Japanese Unexamined Patent Application Publication No. 61-201304 (PTL 1) describes a technique for highly accurately performing control to place a robot arm at a position indicated by a position command value even when the mechanical rigidity of the joints of the speed reducer, for example, is low. In the position control technique, by substituting the position command values of the arms that constitute a robot, the speeds obtained as the first derivatives of the position command values, and the accelerations obtained as second derivatives of the position command values for the equation of motion of the robot arm obtained by taking into account the mechanical rigidities of the joints of the arm, the torque applied to each of the joints is calculated. Thereafter, by dividing the calculated torque by a constant, a function, or a mechanical spring rigidity of the joint given in a table inside a control unit, the deflection angle generated by the mechanical rigidity of the joint is obtained. Subsequently, the obtained deflection angle is added to the position command value, so that a new position command value that cancels out the deflection of the joint is obtained.
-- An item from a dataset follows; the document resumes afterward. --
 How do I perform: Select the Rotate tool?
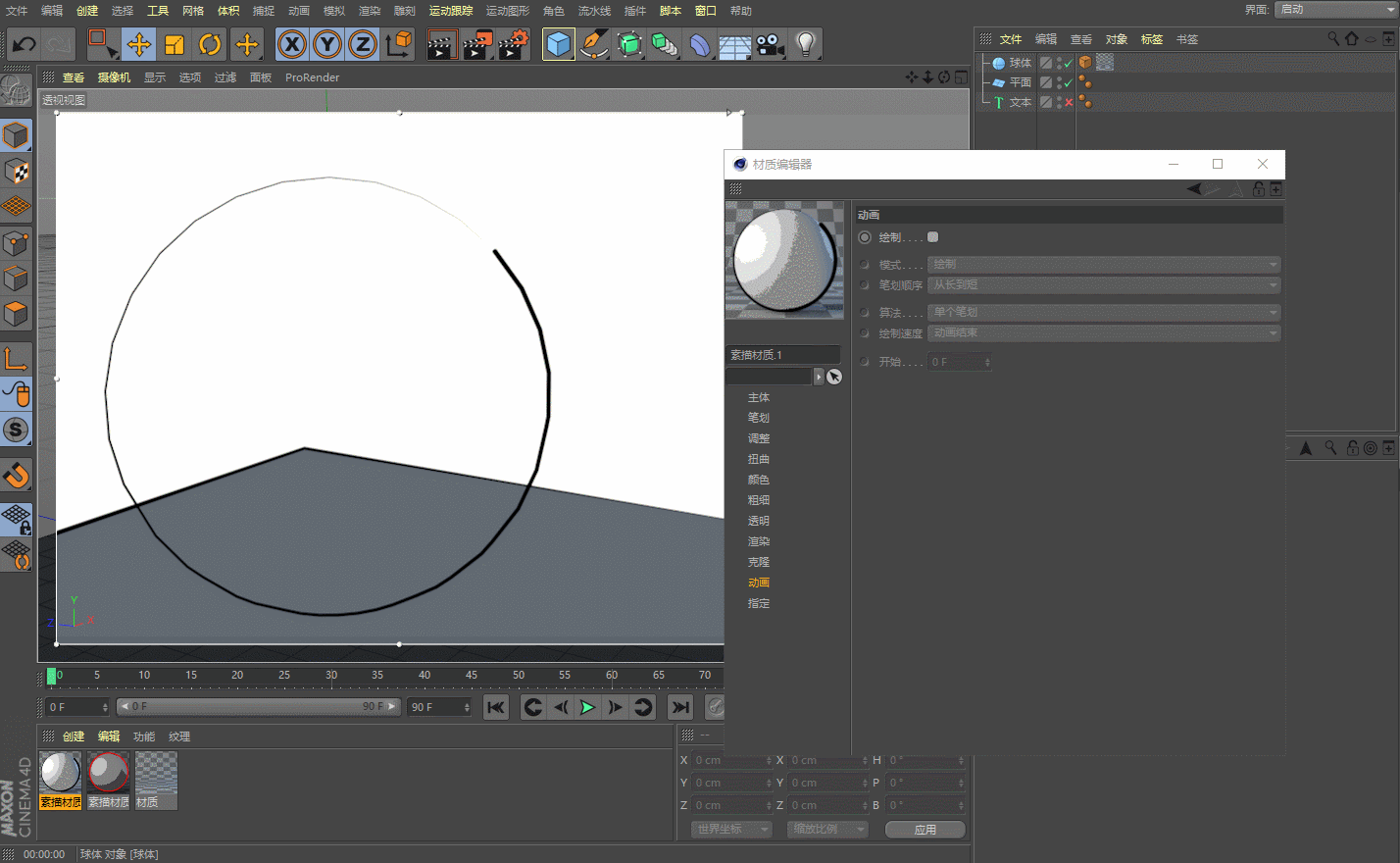click(x=210, y=45)
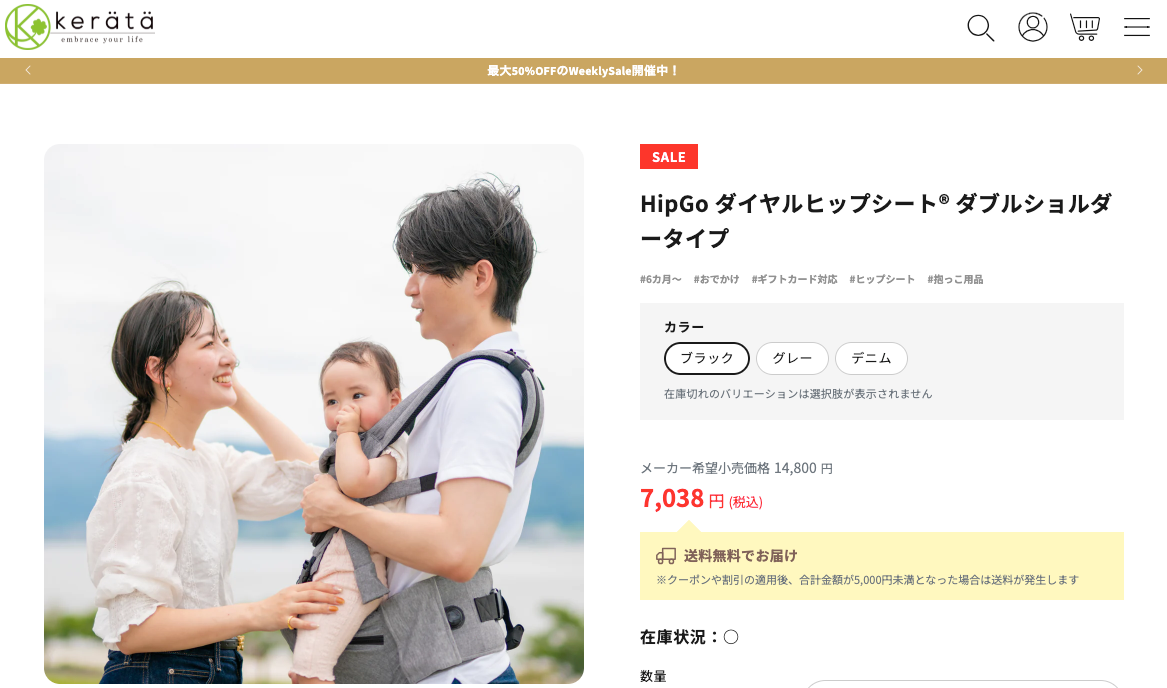
Task: Click the WeeklySale announcement banner text
Action: pyautogui.click(x=583, y=71)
Japanese Unexamined Patent Application Publication No. 2005-186235 (PTL 2) describes a control unit for controlling a robot including a plurality of shafts that interfere with one another and that operate as instructed even when interference forces are applied. The control unit controls a robot having a plurality of shafts that interfere with one another. The robot further includes a position control unit and a speed control unit that operate, as instructed, the shafts each including a motor, an arm connected to the motor via a speed reducer, and a motor position detector that detects the position of the motor. The control unit includes an interference force calculation unit that calculates an interference force that acts on another shaft due to the instruction to the shaft, a non-interference torque signal generating unit that obtains, from the command to the shaft and a calculated value of the interference force exerted from another shaft, a motor torque command signal that causes the shaft to operate as instructed even when an interference force is applied by another shaft, and a non-interference position signal generating unit that obtains, from the command to the shaft and a calculated value of the interference force exerted from another shaft, a motor position signal that causes the shaft to operate as instructed even when the interference force is applied from another shaft.